- **ИЗВЛЕЧЁННЫЙ ТЕКСТ**:
┌──
Постараюсь вспомнить еще Всеволода Эмильевича в его работе, в репетициях. Порядок и метод репетиций и подготовительной работы всегда шли, как я уже упоминал, сознательно по-разному. То он начинал работу, как обычно, за столом, то он командовал и ставил сцены из зрительного зала, диктуя актерам оттуда мизансцены и задачи, то находился вместе с актерами на сцене, ведя репетицию с их точки зрения, начиная исподволь подсказывать и вдруг, увлекшись, показывал актеру полностью тот или иной момент из сцены, а то и всю сцену, восхищая всех своим блестящим показом. То он начинал репетиции с проходных и незначительных сцен, то вдруг, несколько неожиданно, начинал новую пьесу с самой трудной, даже кульминационной сцены, почему-то считая необходимым броситься в эту сцену со всеми исполнителями сразу со всем темпераментом и проникновением, без всякой предварительной подготовки. Хочется вспомнить несколько показов Мейерхольда, где удивительно органично соединялись внешняя и внутренняя техника. Одновременно рождались «что» и «как».
Любопытно, что повторять свои показы Мейерхольд избегал, а это говорит о том, что главным и исходным в них было вдохновение, внутреннее проникновение в существо сцены, молниеносно рожденное. Мейерхольд боялся, повторяя сцену, утерять это главное, это родившееся вдруг проникновение во всей его целостности, боялся, что его вторичный показ будет ограничен лишь внешней техникой. Исполнителям надо было поймать это главное в его показе и в дальнейшем перенести это главное на себя, а не слепо обезьянничать. Последнее часто выпадало на долю актеров, перенимавших у Мейерхольда только внешний рисунок игры и его решения.
Удивительно проникал он в роль трагика Несчастливцева. Он не ограничивался показом внешних черт, походки, жестов или приемов провинциального трагика. В образе Несчастливцева он жил в каком-то возвышенном романтическом мире, и все эти жесты, «уходы со сцены» и поклоны были благородными и естественными для Несчастливцева, своеобразного Дон-Кихота, как трактовал его Мейерхольд. Можно было восхищаться пластикой Мейерхольда, глубиной чувств, красотой романтики, в которой всегда органично пребывал Несчастливцев – этот рыцарь прекрасной театральности. В сцене с Аксюшей, произнося слова: «Ты у меня просишь тысячи – нет у меня их. Сестра, сестра! Не тебе у меня денег просить. А ты мне не откажи в пятачке медном, когда я постучусь под твоим окном и попрошу опохмелиться. Мне пятачок, пятачок! Вот кто я!» – Мейерхольд шумно шмыгал носом, технически всхлипывал, и вместе с тем настоящие слезы катились из его глаз. И тут же рядом, неузнаваемо перевоплощаясь в Аркашку, он, какой-то маленький, выскакивал из-под моста, подтягивая штаны, гаернически, нарочито обаятельно ухмылялся и громадными шагами независимо и гордо удалялся за кулисы под гром аплодисментов всех присутствовавших на репетиции. А через минуту другая пластика, снова проникновение, и другой ритм в образе Аксюши. Перед нами возникала милая девушка, занятая своим скромным делом, показываемая Мейерхольдом без единого лишнего жеста, без какой-либо доли жеманства или женского кокетства. Простые бесхитростные слова слетали с губ уже старого Мейерхольда, и нам открывалась светлая, доверчивая, открытая девичья душа Аксюши. Классический показ! Можно было бесконечно вспоминать многие его прекрасные показы, но трудно передать словами неповторимые сценические мгновения в его мастерстве актера-режиссера.
└──
- **ВОПРОСЫ**:
A - Верните без изменений отрывок текста о репетициях Мейерхольда: от слов «Любопытно, что повторять» до слов «и его решения.», включая их.
B - Ответьте на вопросы по тексту о репетициях Мейерхольда:
(i) С какой сцены Мейерхольд порой неожиданно начинал работу над новой пьесой?
(ii) Что Мейерхольд избегал делать со своими показами?
(iii) Каким героем, по трактовке Мейерхольда, был Несчастливцев?
C - Назовите все роли, которые Мейерхольд, согласно тексту о его репетициях, показывал актерам.
Отвечайте, опираясь только на текст.

- **Сохранённые данные**:
┌──
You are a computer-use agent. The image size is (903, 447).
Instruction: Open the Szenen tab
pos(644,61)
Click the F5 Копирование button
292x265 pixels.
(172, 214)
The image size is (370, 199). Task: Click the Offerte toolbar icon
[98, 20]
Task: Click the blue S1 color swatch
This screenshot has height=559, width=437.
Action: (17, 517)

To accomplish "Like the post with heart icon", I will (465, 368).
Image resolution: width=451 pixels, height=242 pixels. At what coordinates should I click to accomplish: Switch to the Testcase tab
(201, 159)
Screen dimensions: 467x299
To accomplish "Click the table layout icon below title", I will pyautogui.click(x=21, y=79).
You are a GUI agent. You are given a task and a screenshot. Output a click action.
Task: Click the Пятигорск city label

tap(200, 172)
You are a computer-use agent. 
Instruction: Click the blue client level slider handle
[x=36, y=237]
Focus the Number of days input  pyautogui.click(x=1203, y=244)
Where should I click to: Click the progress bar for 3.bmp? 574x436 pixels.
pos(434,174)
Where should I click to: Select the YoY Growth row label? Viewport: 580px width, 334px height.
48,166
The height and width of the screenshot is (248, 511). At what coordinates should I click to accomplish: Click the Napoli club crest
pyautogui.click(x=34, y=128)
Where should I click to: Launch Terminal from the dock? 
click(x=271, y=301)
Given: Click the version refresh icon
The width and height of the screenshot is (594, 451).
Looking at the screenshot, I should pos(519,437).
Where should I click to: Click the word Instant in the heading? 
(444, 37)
└──
- **ОТВЕТЫ ПО ЗАДАНИЯМ**:
A -
Любопытно, что повторять свои показы Мейерхольд избегал, а это говорит о том, что главным и исходным в них было вдохновение, внутреннее проникновение в существо сцены, молниеносно рожденное. Мейерхольд боялся, повторяя сцену, утерять это главное, это родившееся вдруг проникновение во всей его целостности, боялся, что его вторичный показ будет ограничен лишь внешней техникой. Исполнителям надо было поймать это главное в его показе и в дальнейшем перенести это главное на себя, а не слепо обезьянничать. Последнее часто выпадало на долю актеров, перенимавших у Мейерхольда только внешний рисунок игры и его решения.

B -
(i) С самой трудной, даже кульминационной сцены.
(ii) Повторять их.
(iii) Своеобразным Дон-Кихотом.

C - Несчастливцев, Аркашка, Аксюша.